First Day of Good Weather



Sies + Höke
Düsseldorf (Germany)
curated by Sandino Scheidegger
January to March 2017
Group Exhibition



Work: Teli veloci, 2013

Life seldom gives us the sharp contours we hope for. This we probably all agree, even more so if one asks sociologists who examine the blurriness of social behaviour and its change over time. The artist and sociologist Adán Vallecillo researches history of territories through interacting with people often destructing stereotypes, revealing realities that are much more nuanced that we want to believe, and turning social phenomenons into works of art. 
One of many projects, is Vallecillo exchange with the self-proclaimed commodity dealers in streets of Venice. He traded the very basis for their illegal work, a white cloth where they place their goods with one of the artists basis for their work, a white canvas.

Text by Sandino Scheidegger





First Day of Good Weather


Art history rarely moves in a straight line. Now more than ever, when it comes to a collective notion of Latin American art, there are as many ways to approach it as there are to traversing its nineteen countries and territories. Steering clear of a generalized survey of the region, we choose a more personal path by compiling works from Latin American artists that inspired us throughout our journey over the last decade, bringing to the fore the works, artists, and conversations that we couldn’t possibly forget.

First Day of Good Weather takes as its inspiration and starting point conversations that happened in and around Despacio. While it is true that personal dialogues can result in a filtered perception of reality—the filters as well as the perception being both highly subjective—that same subjectivity seems to be an essential ingredient for a truly independent art space. There are no set guidelines, just a vision that is focused through the discourse of like-minded peers.

The exhibition features artworks by sixteen artists from Central America, the majority of whom have never before shown their work in Germany. Also included are thirteen more Latin American artists who have been at the center of extensive dialogues detailing their profound influence on entire generations of artists, from Mexico’s Rio Grande to Argentina’s Tierra del Fuego.
Spanning multiple genres and ranging in tone from political to humorous, the works transcend the immediate allure of the exotic to reveal the contagious spirit of curiosity.

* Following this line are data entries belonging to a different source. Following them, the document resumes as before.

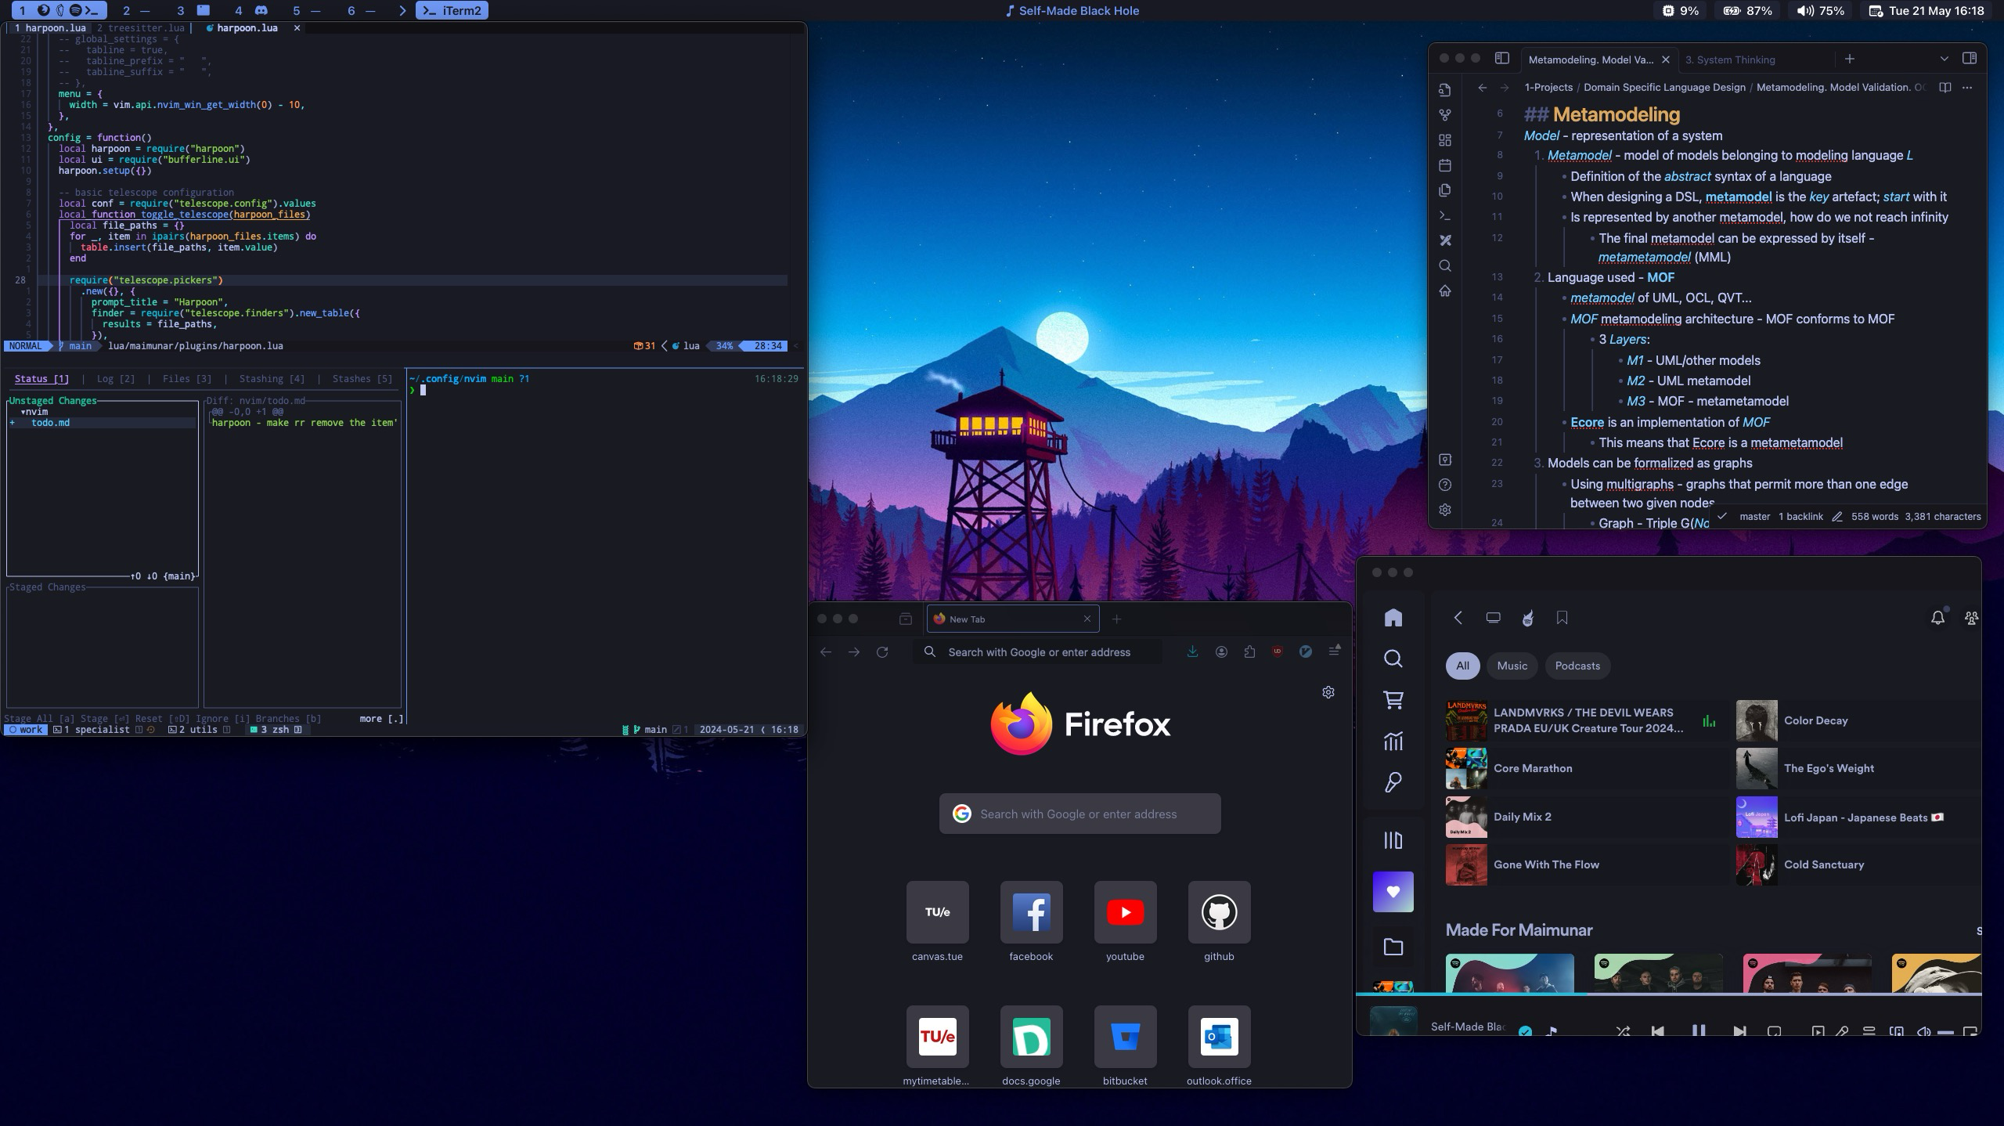The height and width of the screenshot is (1126, 2004).
Task: Open the Spotify marketplace cart icon
Action: (x=1393, y=700)
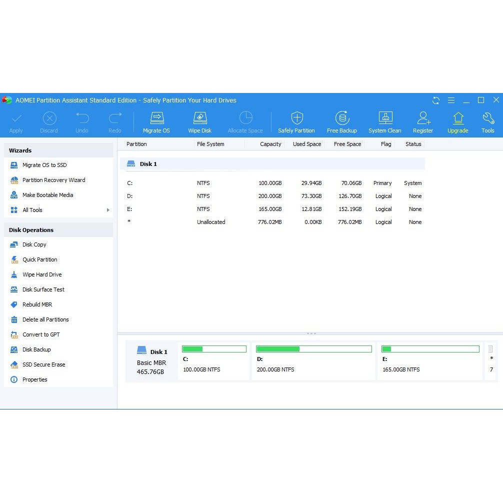
Task: Select the Migrate OS tool
Action: pos(157,121)
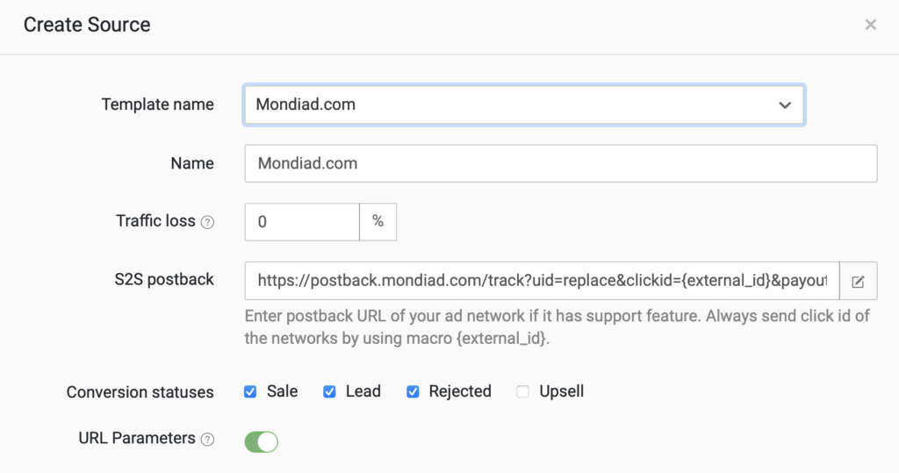899x473 pixels.
Task: Click the URL Parameters help icon
Action: pos(207,440)
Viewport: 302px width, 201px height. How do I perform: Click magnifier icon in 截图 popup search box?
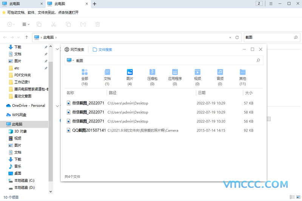(x=258, y=60)
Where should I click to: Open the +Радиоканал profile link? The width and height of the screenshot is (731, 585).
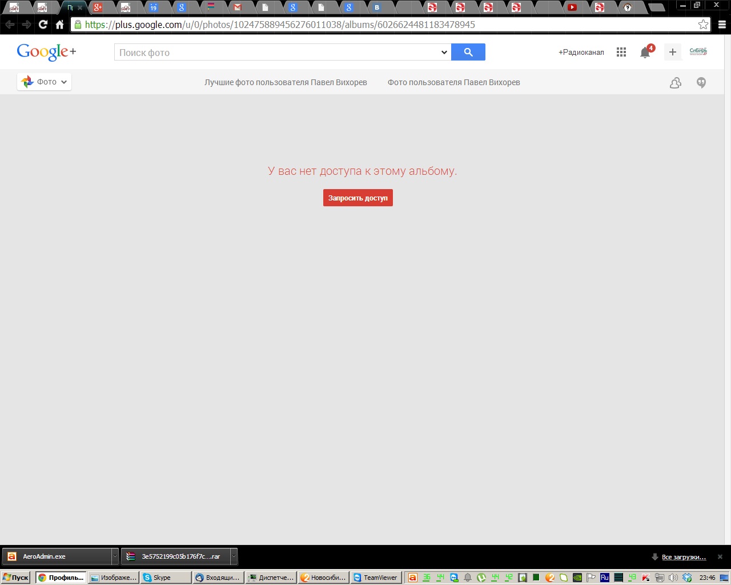click(581, 53)
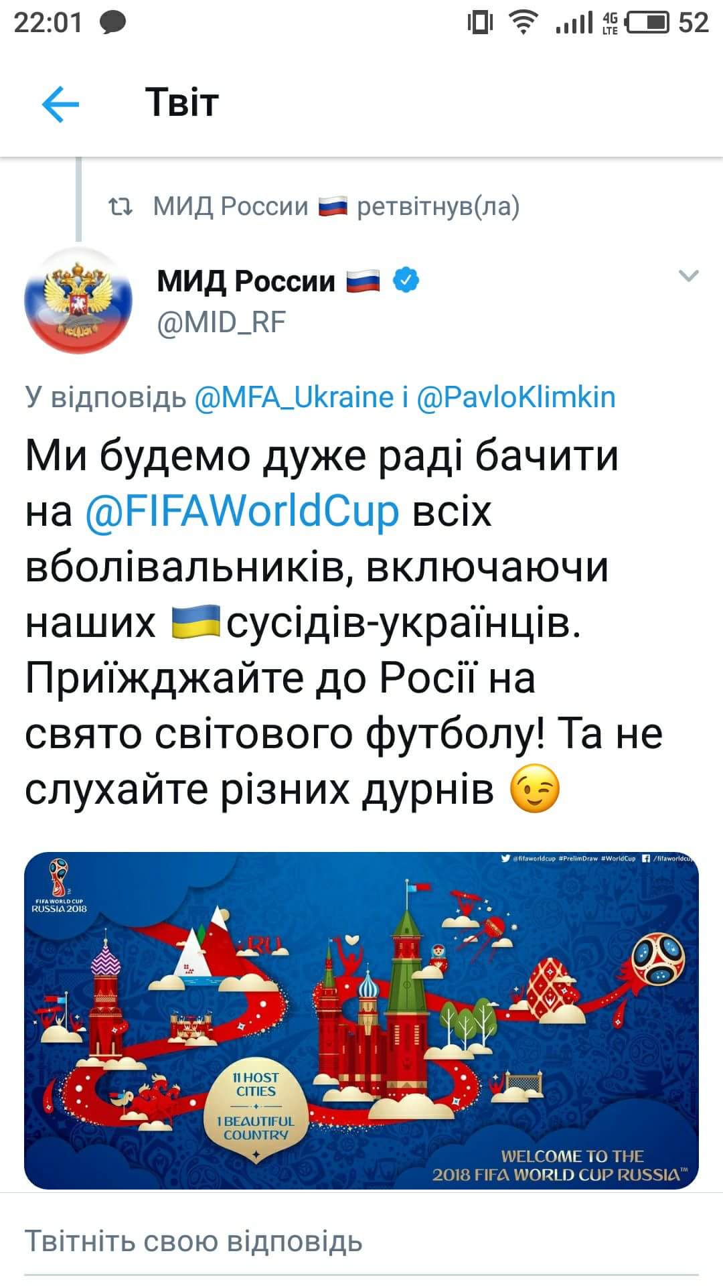This screenshot has height=1286, width=723.
Task: Open the @FIFAWorldCup mention
Action: point(242,510)
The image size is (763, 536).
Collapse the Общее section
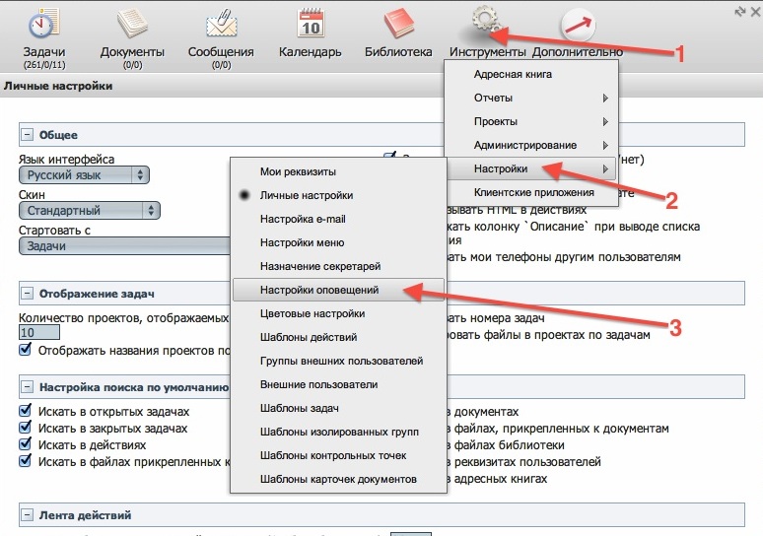[x=27, y=135]
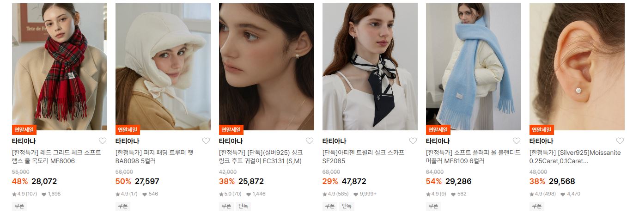This screenshot has height=220, width=627.
Task: Toggle wishlist heart for red check muffler MF8006
Action: tap(103, 141)
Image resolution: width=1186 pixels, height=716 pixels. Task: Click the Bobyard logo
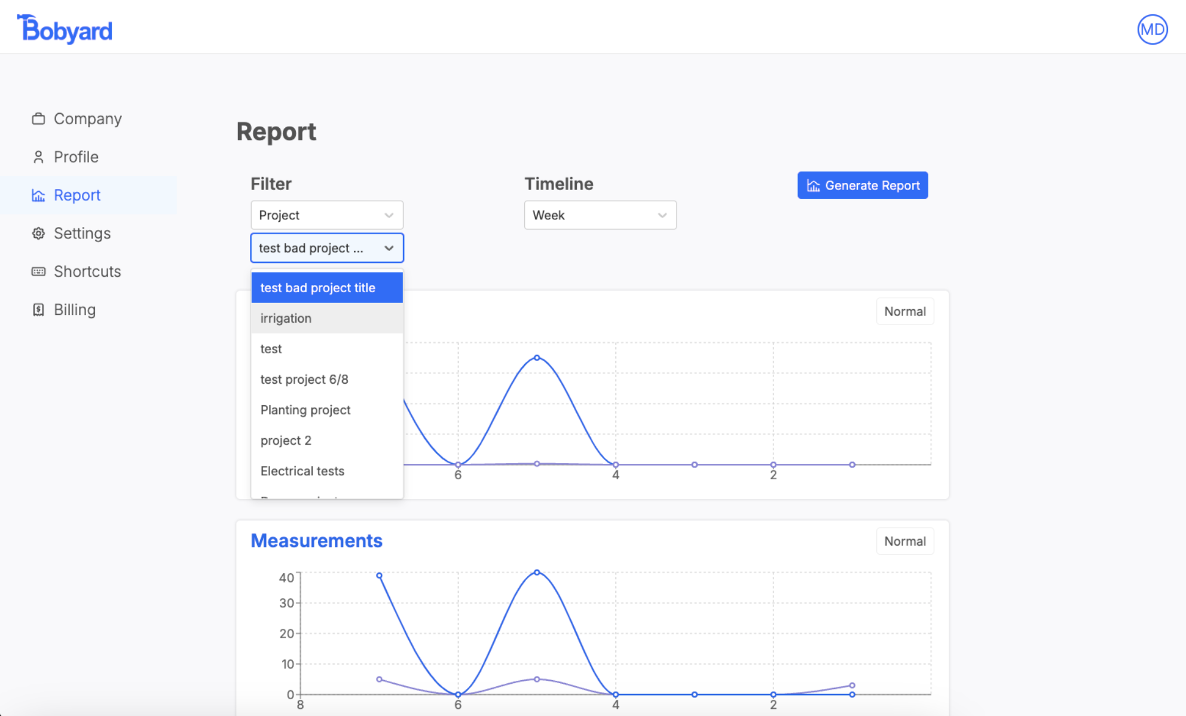click(65, 29)
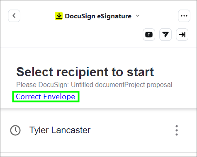197x157 pixels.
Task: Open the horizontal three-dot more options button
Action: click(x=184, y=16)
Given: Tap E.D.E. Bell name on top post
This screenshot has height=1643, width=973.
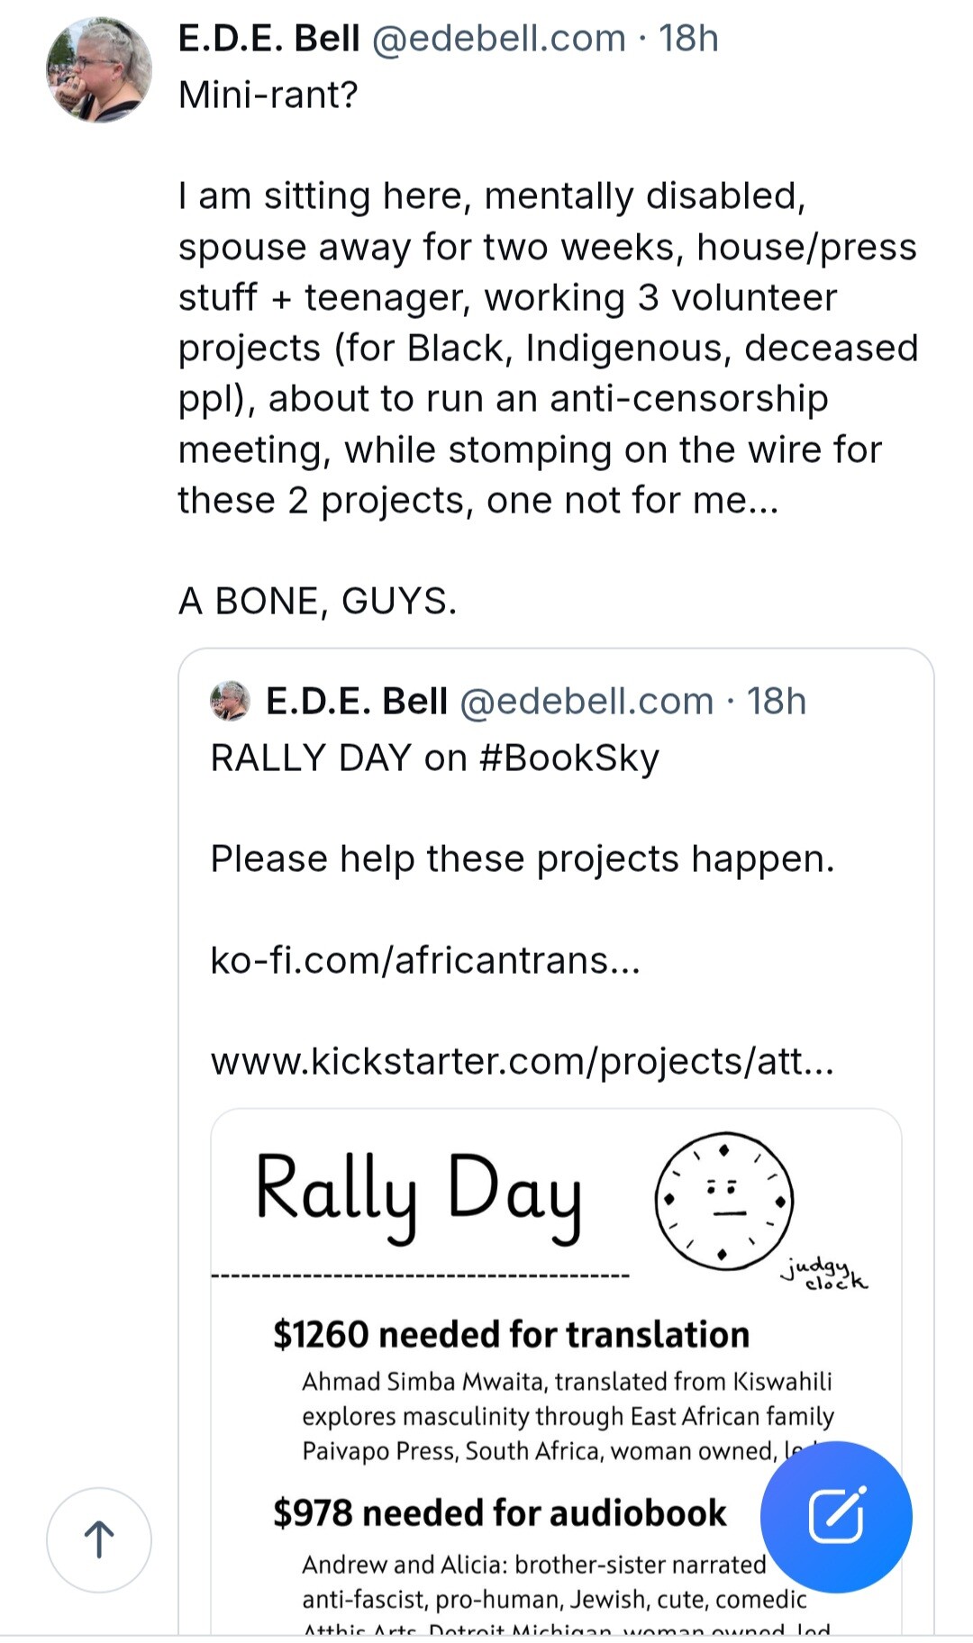Looking at the screenshot, I should [x=268, y=39].
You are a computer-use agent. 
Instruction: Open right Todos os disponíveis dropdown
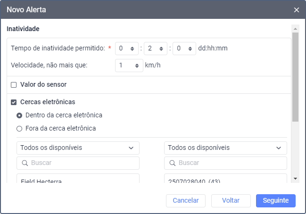click(225, 148)
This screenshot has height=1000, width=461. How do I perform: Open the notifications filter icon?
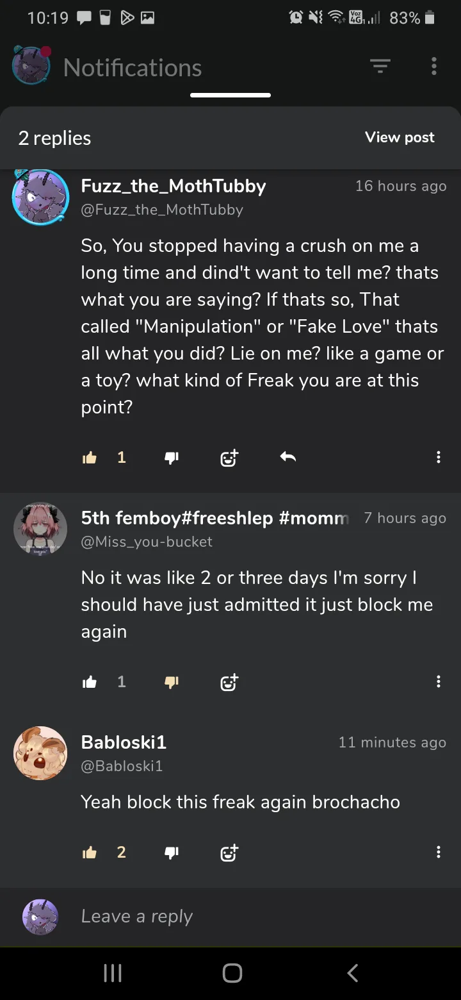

The artistic propositions are often balancing acts between everyday life and what it means to be an artist in Latin American society—a society which has a long history of wrestling with local and global political crises, colonial capitalism, abuse of power, and the struggles of subsisting day to day.

Art is critical thinking—building an awareness of the inner workings of the mind. But art is also making sense of the situations we find ourselves in. It helps us to accept that there is not such a thing as a single current reality, but rather a myriad of perceptions that together comprise our collective reality. The sum of all of these works is, therefore, much more like a fluid conceptualization of Latin America and its art than it is a static definition.

First Day of Good Weather takes visitors back to where everything began: the conversations with artists that sent our thoughts flying into space to return in new and unusual configurations that would culminate in more than fifty exhibitions and projects over the last decade. The exhibition is a voyage of discovery through the artistic territory of Latin America, far off the beaten path of exotic fantasies, dealing instead with specific experiences and contexts that exist in constant states of evolution. We wait, ever watchful, after each rainy season for that first day of good weather to begin our explorations all over again.

by Sandino Scheidgger



Exhibition views 


Images by Achim Kukulies


Artists participating 
Jennifer Allora & Guillermo Calzadilla, Alejandro Almanza Pereda, Iván Argote, Sol Calero, Javier Calvo, Luis Camnitzer, Benvenuto Chavajay, Donna Conlon & Jonathan Harker, Alejandro de la Guerra, Melissa Guevara, Federico Herrero, Walterio Iraheta, Alfredo Jaar, Regina José Galindo, Aníbal López, Teresa Margolles, Adrian Melis, Ronald Morán, Rivane Neuenschwander, Yoshua Okón, Liliana Porter, Naufus Ramírez-Figueroa, Abigail Reyes, Crack Rodríguez, Gabriel Rodríguez, Tercerunquinto, Adán Vallecillo, and Guillermo Vargas Habacuc.